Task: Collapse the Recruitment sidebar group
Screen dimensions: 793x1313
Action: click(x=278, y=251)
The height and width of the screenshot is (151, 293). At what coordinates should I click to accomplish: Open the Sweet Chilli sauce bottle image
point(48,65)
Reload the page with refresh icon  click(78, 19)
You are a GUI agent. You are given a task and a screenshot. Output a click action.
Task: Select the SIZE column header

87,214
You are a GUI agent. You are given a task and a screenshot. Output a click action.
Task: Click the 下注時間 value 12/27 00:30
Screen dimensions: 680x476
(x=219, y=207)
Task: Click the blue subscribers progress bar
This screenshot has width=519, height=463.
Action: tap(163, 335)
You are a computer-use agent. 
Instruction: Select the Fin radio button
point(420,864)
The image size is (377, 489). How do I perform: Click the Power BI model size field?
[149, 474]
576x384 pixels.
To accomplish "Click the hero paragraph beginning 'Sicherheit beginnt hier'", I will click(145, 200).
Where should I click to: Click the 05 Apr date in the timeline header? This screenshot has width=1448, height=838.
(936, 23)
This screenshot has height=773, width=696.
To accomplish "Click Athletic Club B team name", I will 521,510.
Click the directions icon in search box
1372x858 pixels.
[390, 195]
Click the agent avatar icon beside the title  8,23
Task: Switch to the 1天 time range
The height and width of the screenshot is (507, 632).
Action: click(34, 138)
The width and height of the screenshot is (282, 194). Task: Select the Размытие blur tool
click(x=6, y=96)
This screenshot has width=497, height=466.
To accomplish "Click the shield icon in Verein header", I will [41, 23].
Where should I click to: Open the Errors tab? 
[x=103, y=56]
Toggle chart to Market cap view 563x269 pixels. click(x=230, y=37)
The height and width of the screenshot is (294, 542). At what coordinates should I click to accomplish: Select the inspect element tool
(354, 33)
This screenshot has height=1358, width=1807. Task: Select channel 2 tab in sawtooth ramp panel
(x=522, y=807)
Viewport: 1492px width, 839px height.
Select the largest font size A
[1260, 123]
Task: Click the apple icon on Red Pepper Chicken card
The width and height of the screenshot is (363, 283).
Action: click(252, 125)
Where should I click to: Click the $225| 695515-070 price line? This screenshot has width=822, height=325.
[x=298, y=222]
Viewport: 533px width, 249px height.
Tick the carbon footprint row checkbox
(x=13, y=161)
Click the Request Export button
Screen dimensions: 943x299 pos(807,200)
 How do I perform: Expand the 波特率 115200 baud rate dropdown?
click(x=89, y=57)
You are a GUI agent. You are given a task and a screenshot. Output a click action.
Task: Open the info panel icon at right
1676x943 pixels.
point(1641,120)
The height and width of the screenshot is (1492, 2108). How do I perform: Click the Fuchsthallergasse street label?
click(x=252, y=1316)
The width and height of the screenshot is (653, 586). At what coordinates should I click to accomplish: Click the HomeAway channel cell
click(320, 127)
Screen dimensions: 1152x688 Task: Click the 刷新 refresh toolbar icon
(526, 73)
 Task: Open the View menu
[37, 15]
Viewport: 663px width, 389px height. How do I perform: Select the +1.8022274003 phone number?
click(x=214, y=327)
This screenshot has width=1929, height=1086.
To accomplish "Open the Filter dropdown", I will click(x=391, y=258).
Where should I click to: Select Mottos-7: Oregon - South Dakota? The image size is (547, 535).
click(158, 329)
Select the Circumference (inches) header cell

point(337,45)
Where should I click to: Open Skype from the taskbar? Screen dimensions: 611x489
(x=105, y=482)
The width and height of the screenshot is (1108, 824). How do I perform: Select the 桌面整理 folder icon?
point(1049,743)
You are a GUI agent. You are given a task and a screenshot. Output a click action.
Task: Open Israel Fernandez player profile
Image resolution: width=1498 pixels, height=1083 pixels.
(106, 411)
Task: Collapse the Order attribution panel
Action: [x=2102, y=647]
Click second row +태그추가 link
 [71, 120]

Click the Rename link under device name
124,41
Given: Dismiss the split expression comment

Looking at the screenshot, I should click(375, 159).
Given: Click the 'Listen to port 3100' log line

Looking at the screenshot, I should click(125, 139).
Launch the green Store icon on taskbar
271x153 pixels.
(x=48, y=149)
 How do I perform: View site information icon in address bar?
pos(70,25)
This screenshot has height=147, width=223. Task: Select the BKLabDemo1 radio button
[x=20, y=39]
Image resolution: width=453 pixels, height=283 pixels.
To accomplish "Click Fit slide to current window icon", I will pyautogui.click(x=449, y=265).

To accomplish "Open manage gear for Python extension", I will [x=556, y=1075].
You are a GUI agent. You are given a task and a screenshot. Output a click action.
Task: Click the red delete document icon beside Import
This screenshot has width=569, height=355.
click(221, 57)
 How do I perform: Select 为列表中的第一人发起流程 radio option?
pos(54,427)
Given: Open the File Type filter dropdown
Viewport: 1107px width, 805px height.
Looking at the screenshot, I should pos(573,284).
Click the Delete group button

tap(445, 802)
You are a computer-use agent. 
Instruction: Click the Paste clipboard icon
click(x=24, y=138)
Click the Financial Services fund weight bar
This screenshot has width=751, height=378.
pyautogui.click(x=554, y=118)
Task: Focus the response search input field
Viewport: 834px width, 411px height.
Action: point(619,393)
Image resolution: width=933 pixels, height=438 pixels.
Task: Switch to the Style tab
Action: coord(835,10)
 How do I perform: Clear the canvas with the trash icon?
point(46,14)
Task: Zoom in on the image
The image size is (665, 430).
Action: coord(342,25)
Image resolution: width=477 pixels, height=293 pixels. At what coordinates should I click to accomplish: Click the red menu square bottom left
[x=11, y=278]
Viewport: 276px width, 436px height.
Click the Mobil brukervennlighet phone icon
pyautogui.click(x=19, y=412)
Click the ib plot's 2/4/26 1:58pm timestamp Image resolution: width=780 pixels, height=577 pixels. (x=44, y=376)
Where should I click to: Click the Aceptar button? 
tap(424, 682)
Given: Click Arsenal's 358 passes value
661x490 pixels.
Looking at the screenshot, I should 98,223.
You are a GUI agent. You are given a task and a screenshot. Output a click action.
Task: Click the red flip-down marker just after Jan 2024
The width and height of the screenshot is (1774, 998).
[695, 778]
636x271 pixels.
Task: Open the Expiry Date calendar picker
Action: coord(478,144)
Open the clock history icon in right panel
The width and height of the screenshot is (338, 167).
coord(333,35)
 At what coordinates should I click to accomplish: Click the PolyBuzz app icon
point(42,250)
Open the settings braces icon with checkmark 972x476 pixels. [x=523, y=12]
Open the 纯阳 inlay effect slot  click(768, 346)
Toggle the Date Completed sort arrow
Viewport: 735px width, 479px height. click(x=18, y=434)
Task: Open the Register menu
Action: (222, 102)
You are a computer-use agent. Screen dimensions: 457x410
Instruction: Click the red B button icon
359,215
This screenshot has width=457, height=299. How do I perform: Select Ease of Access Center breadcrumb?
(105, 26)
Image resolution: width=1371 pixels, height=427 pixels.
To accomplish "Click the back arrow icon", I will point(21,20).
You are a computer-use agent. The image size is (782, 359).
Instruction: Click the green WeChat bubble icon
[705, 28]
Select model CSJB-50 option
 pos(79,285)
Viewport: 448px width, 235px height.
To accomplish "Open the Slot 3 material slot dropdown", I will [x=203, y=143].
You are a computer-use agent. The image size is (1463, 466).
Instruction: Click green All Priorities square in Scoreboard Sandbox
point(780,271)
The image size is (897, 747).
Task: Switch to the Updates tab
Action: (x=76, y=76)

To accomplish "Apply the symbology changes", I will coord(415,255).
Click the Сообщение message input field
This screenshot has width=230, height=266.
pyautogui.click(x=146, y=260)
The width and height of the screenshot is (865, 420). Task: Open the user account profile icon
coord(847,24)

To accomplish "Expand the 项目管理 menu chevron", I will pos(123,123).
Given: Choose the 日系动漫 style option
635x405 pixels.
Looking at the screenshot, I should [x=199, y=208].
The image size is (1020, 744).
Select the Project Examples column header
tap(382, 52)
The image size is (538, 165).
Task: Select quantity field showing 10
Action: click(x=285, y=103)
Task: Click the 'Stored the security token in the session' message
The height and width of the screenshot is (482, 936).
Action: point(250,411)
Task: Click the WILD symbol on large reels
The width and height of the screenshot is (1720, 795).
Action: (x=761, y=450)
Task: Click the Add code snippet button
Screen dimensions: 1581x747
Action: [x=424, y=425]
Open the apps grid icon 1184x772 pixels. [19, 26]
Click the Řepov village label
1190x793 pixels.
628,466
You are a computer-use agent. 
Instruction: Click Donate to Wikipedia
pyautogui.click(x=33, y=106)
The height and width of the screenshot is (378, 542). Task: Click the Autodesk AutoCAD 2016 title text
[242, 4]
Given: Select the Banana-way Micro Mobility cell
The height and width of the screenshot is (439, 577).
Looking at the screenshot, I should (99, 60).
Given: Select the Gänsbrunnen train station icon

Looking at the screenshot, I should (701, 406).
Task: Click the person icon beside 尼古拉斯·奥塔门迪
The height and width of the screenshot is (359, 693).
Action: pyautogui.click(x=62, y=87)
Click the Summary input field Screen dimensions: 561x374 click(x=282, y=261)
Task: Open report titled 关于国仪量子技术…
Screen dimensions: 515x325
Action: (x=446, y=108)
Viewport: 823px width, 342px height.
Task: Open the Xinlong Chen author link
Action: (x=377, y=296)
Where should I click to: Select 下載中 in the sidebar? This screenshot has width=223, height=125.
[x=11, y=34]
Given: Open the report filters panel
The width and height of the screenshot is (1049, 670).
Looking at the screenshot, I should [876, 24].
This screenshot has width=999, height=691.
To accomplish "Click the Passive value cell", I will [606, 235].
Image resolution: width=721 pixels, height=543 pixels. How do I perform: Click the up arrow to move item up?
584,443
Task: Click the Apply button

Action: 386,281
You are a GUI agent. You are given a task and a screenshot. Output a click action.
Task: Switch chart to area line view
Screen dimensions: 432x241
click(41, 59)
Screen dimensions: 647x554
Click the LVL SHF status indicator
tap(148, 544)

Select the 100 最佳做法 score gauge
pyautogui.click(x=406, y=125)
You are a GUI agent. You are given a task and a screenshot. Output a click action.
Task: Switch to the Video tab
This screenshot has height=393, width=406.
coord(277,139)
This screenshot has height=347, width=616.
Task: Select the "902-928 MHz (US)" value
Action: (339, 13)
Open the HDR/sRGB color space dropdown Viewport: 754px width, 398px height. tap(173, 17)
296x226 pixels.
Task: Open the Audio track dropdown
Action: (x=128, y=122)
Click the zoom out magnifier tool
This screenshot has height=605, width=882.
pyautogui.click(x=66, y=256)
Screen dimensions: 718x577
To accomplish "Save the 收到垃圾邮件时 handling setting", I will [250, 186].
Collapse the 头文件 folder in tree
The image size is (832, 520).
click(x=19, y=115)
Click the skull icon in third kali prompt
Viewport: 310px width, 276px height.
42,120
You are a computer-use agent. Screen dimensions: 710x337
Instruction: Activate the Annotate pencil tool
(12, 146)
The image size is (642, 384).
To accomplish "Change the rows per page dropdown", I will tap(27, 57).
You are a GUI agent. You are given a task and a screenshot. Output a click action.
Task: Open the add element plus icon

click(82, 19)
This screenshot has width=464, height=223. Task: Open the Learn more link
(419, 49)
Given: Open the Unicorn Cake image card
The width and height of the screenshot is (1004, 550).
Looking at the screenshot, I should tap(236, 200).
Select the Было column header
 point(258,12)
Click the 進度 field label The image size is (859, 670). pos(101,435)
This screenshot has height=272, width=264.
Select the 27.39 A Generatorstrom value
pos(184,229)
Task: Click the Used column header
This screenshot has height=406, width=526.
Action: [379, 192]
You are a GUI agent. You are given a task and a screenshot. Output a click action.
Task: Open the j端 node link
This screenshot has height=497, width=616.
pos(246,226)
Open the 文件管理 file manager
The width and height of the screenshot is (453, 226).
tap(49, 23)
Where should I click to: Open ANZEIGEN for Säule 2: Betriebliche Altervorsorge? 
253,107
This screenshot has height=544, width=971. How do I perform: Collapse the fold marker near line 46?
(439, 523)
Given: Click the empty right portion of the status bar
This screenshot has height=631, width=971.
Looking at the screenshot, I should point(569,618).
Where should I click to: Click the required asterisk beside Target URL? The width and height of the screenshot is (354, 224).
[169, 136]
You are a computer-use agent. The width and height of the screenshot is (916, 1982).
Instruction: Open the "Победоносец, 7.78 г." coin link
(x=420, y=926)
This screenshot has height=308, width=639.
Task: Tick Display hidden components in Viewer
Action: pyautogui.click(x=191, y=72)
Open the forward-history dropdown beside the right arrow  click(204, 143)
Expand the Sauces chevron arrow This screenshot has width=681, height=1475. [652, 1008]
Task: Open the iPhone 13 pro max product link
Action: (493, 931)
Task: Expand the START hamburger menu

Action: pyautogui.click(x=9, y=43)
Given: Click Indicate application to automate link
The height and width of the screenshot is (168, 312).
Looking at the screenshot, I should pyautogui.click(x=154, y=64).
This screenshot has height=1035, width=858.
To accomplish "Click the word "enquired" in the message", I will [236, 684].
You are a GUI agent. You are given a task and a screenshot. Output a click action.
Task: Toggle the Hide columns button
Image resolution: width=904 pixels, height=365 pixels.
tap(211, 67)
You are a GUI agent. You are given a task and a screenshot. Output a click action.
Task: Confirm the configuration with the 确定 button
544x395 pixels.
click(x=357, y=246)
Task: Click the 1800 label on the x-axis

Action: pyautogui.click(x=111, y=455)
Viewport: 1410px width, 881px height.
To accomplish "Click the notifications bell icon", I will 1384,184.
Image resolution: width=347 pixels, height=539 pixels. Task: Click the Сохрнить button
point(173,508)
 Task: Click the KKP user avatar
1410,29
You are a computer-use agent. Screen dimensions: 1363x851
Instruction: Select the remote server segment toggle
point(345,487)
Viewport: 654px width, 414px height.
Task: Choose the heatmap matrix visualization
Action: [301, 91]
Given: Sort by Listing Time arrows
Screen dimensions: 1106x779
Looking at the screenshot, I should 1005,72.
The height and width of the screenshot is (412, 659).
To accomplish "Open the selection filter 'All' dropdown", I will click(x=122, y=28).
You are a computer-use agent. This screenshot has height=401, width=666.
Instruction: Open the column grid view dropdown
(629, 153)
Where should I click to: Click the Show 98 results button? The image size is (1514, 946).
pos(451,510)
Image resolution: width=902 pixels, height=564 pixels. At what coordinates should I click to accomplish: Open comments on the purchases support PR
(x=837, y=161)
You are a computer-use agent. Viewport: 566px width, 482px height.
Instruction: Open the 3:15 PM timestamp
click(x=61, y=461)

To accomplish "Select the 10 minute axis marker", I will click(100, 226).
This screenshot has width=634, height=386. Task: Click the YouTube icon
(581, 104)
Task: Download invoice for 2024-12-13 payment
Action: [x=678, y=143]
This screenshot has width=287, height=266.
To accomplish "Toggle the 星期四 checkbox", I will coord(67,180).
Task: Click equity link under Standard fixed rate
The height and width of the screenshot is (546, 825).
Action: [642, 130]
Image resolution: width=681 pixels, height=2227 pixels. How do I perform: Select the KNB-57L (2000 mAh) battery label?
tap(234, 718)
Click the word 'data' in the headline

WHAT NEEDS TO BE DONE: Restate the part of the material that opens with the line containing "You are a computer-use agent. The width" and closes with the line containing "Action: pyautogui.click(x=9, y=43)", substituting "navigation" for "hamburger" and leaving everything else unchanged.

COMPLETE RESPONSE:
You are a computer-use agent. The width and height of the screenshot is (916, 1982).
Instruction: Open the "Победоносец, 7.78 г." coin link
(x=420, y=926)
This screenshot has height=308, width=639.
Task: Tick Display hidden components in Viewer
Action: pyautogui.click(x=191, y=72)
Open the forward-history dropdown beside the right arrow  click(204, 143)
Expand the Sauces chevron arrow This screenshot has width=681, height=1475. [652, 1008]
Task: Open the iPhone 13 pro max product link
Action: (493, 931)
Task: Expand the START navigation menu

Action: pyautogui.click(x=9, y=43)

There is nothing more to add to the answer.